Applicability - A large sampling of aluminum crewboat plans from the files of Commander, Eighth Coast Guard District (mmt) indicated a fairly narrow range for design parameters. The tables and figures in this guide are based on those existing vessels and are generally applicable within the following ranges:
| Length (L) | 60 ft to 135 ft (See 46 CFR 75.10-19) |
| Speed | 16 kts to 24 kts |
| Beam | 6 ft + .15L (10%) |
| Deadrise | 13 to 20 degrees |
| LCG | Midships to 8% of length aft of midships |
Displacement generally within range of Figure3
Vee hull form approximately as shown in Figure 5 |
The term "crewboat" is used in this guide to refer to any aluminum vessel lying within the above ranges of parameters.
Summary - The remainder of this guide is organized into the following headings:
Hull Strength - A discussion of the various components that make up a structure, their individual functions, and how each is evaluated for structural adequacy.
Hull Loads - How the various loads acting on structural components are evaluated.
Material Properties - A discussion of maximum allowable stress for various structural components.
Evaluation of Structure - A step-by-step procedure for evaluating the adequacy of structural components.
Scantling Review Worksheet - A recommended form to use during the structural evaluation.
References - A selected list of reference material used in developing this guide.
Figures - Sketches and graphs to be used during the structural review.
Tables of Section Modulus of various shapes attached to plating (Appendix A).
Worked Example of a Structural Review (Appendix B).
Hull Strength - The structure of a boat is essentially an arrangement of plating and framing. Figure 1 is an example of a typical stiffened structural panel designed to support (or resist) a lateral load on its surface. In a boat, the lateral load is from the water pressure on the outside of the hull. Assume that the four edges of the panel shown are bounded by substantial structures such as bulkheads, decks, or side or bottom structures, so that the edges of the panel remain straight and in place, or very nearly so. Those edges are considered "supported" by the structure that keeps them rigid.
If the plate were fairly small and thick and carrying a light load, no additional stiffening or reinforcement would be required. In normal ship structures such is not the case, so structural shapes such as angles and tees are used to stiffen the panel. The strength of a stiffened panel comes mostly from the stiffeners and not the plating, which means that the majority of the load is carried by the stiffeners. The terminology used in this guide will be to call those stiffeners running longitudinally (fore and aft) "longitudinals" and those running transversely (athwartships) "transverse frames." When the discussion applies to both longitudinals and transverse frames, the terms "frame," "member," and "beam" may be used in a generic sense. Various other terminology is used to describe framing, such as longitudinal frames, (longitudinals), transverses, stiffeners, stringers, shapes, and girders, to name some of the most common. The terms used in this guide are somewhat standard, but other terms may be used elsewhere in the industry. A typical hull structural panel consists of plating, longitudinals, and transverse frames. It is important that the user of this guide become familiar with structural arrangements so that individual structural components can be recognized by their function rather than by their name.

> Exercise brief:
Rename "Worksheet" as "Checklist" and reproduce the crewboat guide between "Evaluation of Structure" and "developing this guide.", inclusive. Rely solely on the crewboat guide above for your answers.

> Entries provided:
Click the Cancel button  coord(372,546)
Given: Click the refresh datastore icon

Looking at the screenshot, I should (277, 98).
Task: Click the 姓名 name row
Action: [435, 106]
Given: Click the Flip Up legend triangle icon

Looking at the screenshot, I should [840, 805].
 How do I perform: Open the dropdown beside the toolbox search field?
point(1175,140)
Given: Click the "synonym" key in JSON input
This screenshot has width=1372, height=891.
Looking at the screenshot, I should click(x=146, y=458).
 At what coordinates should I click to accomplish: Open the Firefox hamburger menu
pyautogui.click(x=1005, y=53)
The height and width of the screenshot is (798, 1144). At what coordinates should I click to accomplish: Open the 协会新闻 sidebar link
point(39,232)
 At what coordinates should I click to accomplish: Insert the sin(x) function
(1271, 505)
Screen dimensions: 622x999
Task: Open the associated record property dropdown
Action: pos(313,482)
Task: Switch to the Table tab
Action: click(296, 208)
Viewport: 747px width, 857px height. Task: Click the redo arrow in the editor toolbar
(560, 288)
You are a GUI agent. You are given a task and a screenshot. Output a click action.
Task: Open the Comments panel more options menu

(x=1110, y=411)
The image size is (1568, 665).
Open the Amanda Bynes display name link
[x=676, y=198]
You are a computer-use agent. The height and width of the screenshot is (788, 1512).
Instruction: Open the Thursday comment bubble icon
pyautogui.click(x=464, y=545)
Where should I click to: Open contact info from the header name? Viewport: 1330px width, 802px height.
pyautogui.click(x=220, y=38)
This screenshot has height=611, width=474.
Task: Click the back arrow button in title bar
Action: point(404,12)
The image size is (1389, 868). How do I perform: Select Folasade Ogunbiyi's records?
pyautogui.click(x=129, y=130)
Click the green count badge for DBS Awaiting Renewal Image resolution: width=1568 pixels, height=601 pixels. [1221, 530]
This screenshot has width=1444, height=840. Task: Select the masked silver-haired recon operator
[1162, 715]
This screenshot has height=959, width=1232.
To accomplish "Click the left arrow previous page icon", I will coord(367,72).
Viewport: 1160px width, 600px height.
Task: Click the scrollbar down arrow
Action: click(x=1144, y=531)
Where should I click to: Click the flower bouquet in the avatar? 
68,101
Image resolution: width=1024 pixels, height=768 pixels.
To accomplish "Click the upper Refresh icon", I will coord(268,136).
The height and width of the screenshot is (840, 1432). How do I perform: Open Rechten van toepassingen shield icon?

> Task output:
Evaluation of Structure - A step-by-step procedure for evaluating the adequacy of structural components.
Scantling Review Checklist - A recommended form to use during the structural evaluation.
References - A selected list of reference material used in developing this guide.